はじめの両頬に触れて満面の笑顔で笑って見せる私に、泣きそうな顔をするはじめ。

「ひまり‥、あの‥さ‥」

私の両肩を掴んで眉根を寄せながら、何かを葛藤するはじめ。
静かに真っ直ぐお互いの目を見つめ合う。

数分後、はじめは諦めたように首を振って。

「‥いや、やっぱり‥何でもない。」

何か隠してる。
私は、ことはの言葉を思い出した。

"‥梅がひーちゃんに本当に伝えたい事、言わずにそのままにしちゃったら嫌だから‥"

‥きっと、"アレ"に答えがある。
私は立ち上がって冷蔵庫に向かい、中からケーキの箱を取り出した。テーブルに箱を置いて、何も言わないはじめを見る。

「‥これにね、私達が‥お互いが本当に伝えたい事が込められてるって‥」

私がそう言うと、箱に視線を向けるはじめ。
私は、箱に手をかけて中身を取り出した。

‥中から出て来たのは、小さなハート形のケーキ。

真ん中に砂糖菓子で出来た男の子と女の子が乗っていた。
何となく、私とはじめに似ている。装飾の生クリームがお花の形になっていて果物が少し乗っている、一見何の変哲もない普通のケーキ。

けれど。

私は真ん中の2人が持っている花束に気付いた。
どちらも3本の花束。

男の子が持っているのは、ガーベラの花束。
女の子が持っているのは、向日葵の花束で。

この2つの花言葉は、どちらも、"あなたを愛しています。"

‥昔、花言葉が大好きだった母に教えて貰った。
花は、本数や色によっても意味が変わる事。
小さい頃に聞いた向日葵の話が大好きで。
はじめに"一目惚れ"した私にぴったりなお花が向日葵だと教えて貰ってからは、向日葵がお気に入りになった。

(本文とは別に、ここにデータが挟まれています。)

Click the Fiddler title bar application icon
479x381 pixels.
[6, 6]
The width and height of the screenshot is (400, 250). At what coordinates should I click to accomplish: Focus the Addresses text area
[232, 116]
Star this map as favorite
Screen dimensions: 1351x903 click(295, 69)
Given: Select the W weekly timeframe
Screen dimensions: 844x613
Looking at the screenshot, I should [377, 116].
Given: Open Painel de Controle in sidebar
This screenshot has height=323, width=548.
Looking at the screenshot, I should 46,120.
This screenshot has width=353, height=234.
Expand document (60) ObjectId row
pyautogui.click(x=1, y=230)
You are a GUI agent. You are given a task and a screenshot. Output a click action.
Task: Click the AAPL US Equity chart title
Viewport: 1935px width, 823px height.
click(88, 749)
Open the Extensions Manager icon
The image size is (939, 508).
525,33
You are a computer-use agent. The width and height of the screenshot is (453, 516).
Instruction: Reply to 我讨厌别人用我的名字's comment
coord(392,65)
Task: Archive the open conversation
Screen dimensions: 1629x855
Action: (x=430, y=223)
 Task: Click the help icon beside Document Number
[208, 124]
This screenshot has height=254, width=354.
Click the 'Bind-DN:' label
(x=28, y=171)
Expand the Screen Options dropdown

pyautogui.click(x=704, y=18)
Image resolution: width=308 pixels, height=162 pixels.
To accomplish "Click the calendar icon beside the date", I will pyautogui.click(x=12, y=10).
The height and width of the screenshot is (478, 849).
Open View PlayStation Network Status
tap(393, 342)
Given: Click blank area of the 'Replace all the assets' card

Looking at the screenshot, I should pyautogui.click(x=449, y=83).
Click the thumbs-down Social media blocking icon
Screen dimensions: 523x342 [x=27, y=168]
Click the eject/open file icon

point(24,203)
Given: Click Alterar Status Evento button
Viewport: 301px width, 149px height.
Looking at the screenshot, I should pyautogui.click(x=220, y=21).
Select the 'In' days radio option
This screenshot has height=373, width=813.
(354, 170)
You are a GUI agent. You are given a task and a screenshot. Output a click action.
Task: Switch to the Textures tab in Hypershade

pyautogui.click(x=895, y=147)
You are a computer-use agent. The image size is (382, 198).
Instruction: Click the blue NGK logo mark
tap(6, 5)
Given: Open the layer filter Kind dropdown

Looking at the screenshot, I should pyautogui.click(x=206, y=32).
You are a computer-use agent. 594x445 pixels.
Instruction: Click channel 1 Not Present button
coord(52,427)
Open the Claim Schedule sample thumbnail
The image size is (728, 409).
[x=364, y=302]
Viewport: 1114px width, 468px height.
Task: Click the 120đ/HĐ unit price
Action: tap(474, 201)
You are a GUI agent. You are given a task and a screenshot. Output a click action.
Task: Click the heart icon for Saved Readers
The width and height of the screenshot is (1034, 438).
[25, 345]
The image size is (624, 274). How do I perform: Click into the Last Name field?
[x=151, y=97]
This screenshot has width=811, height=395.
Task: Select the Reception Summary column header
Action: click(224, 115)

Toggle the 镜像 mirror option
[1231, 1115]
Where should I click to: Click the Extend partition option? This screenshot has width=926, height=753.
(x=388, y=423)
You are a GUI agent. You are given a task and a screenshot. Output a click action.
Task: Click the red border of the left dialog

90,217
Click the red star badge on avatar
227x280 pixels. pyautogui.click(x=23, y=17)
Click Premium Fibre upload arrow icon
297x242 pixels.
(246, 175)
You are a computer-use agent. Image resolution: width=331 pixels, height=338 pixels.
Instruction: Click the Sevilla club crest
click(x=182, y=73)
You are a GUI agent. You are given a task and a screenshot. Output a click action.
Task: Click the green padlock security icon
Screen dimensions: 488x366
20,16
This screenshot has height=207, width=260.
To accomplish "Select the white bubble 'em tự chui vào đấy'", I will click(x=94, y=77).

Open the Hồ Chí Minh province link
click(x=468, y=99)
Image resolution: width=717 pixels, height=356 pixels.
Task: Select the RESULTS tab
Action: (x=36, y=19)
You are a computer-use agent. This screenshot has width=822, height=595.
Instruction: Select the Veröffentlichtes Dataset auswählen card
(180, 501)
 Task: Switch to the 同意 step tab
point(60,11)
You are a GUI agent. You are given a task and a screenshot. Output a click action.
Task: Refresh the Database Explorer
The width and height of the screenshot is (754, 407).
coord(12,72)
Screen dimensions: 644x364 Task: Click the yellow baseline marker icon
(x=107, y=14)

‥ガーベラは、私の父が母にプロポーズする時に贈ったお花。飾らない父の話が大好きで。よく、はじめと一緒に聞いていた。

微笑んでケーキを見つめる私を見て、はじめも花束に気付いた様で。ソファから降りて、床に座る私の横に寄り添って来た。

「‥椿とことはには、何でもお見通しみたいだね?」
「‥だな!」

素直に気持ちを伝えられない私達の背中をこうして、また押してくれた。